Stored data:
----

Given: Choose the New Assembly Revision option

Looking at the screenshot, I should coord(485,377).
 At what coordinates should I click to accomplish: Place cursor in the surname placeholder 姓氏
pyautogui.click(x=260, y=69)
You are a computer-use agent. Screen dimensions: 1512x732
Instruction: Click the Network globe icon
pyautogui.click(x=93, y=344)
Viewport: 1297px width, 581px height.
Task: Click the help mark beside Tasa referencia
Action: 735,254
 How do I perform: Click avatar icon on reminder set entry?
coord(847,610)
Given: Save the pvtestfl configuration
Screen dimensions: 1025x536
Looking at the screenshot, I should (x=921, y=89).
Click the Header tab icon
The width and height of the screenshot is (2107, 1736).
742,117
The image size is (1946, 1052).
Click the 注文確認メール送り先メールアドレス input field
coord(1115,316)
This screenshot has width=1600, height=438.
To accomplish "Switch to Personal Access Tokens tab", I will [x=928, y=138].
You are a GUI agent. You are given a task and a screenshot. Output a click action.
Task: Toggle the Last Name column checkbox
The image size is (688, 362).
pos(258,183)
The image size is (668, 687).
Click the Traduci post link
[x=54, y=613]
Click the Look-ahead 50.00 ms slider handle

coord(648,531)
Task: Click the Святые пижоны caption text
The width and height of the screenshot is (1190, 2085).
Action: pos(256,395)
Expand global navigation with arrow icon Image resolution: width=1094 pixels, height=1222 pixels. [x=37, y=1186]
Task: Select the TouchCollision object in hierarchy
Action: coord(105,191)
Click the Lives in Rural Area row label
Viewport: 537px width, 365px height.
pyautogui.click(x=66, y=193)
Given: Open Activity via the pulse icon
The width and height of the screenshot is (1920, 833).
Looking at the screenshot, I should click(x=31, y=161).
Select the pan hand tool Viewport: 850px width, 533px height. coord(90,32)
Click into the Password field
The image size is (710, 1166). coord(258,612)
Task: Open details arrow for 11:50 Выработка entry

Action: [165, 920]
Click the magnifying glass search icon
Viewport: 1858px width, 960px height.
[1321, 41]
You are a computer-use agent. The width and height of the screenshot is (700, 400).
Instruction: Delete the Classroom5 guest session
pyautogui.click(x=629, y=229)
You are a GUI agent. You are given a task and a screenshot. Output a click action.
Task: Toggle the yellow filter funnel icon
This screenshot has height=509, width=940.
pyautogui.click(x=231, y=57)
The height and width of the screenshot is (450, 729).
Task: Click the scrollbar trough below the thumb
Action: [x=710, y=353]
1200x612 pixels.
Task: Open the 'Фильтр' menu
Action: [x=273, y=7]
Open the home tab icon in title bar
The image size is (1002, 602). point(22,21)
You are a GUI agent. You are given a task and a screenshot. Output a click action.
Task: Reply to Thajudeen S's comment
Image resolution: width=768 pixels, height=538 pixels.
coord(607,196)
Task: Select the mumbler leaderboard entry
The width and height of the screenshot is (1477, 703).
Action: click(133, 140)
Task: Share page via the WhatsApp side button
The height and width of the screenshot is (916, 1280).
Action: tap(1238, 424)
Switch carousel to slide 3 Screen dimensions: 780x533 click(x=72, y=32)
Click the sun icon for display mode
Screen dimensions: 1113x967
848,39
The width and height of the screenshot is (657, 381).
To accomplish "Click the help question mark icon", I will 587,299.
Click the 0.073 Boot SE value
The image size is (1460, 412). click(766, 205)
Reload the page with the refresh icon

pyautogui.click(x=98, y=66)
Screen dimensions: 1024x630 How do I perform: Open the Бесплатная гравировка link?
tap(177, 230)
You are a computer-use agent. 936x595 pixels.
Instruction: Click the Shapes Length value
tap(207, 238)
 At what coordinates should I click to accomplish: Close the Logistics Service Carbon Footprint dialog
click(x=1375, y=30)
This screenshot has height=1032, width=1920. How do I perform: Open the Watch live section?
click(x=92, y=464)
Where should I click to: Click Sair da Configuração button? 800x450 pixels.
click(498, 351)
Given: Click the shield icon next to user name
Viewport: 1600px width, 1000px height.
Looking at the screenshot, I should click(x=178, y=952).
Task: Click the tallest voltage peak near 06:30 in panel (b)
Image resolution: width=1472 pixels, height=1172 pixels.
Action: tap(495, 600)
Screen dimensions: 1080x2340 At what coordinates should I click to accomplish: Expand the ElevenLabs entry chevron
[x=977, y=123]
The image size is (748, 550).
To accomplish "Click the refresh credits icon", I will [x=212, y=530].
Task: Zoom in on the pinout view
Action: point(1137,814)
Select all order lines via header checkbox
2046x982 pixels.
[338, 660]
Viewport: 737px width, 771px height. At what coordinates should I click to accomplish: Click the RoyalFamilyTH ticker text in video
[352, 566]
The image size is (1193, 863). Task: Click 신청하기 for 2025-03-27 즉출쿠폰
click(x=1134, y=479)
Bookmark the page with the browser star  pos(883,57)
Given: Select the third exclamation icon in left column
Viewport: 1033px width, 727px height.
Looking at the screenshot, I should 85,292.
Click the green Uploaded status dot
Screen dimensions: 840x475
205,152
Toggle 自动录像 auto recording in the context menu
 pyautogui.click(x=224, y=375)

----

Assignment »
All lines above from the one with "Given: Save the pvtestfl configuration" to the one with "Task: Toggle the yellow filter funnel icon", inclusive, should be copied exactly, and no other lines.

Response area »
Given: Save the pvtestfl configuration
Screen dimensions: 1025x536
Looking at the screenshot, I should (x=921, y=89).
Click the Header tab icon
The width and height of the screenshot is (2107, 1736).
742,117
The image size is (1946, 1052).
Click the 注文確認メール送り先メールアドレス input field
coord(1115,316)
This screenshot has width=1600, height=438.
To accomplish "Switch to Personal Access Tokens tab", I will [x=928, y=138].
You are a GUI agent. You are given a task and a screenshot. Output a click action.
Task: Toggle the Last Name column checkbox
The image size is (688, 362).
pos(258,183)
The image size is (668, 687).
Click the Traduci post link
[x=54, y=613]
Click the Look-ahead 50.00 ms slider handle

coord(648,531)
Task: Click the Святые пижоны caption text
The width and height of the screenshot is (1190, 2085).
Action: pos(256,395)
Expand global navigation with arrow icon Image resolution: width=1094 pixels, height=1222 pixels. [x=37, y=1186]
Task: Select the TouchCollision object in hierarchy
Action: coord(105,191)
Click the Lives in Rural Area row label
Viewport: 537px width, 365px height.
pyautogui.click(x=66, y=193)
Given: Open Activity via the pulse icon
The width and height of the screenshot is (1920, 833).
Looking at the screenshot, I should click(x=31, y=161).
Select the pan hand tool Viewport: 850px width, 533px height. coord(90,32)
Click into the Password field
The image size is (710, 1166). coord(258,612)
Task: Open details arrow for 11:50 Выработка entry

Action: [165, 920]
Click the magnifying glass search icon
Viewport: 1858px width, 960px height.
[1321, 41]
You are a computer-use agent. The width and height of the screenshot is (700, 400).
Instruction: Delete the Classroom5 guest session
pyautogui.click(x=629, y=229)
You are a GUI agent. You are given a task and a screenshot. Output a click action.
Task: Toggle the yellow filter funnel icon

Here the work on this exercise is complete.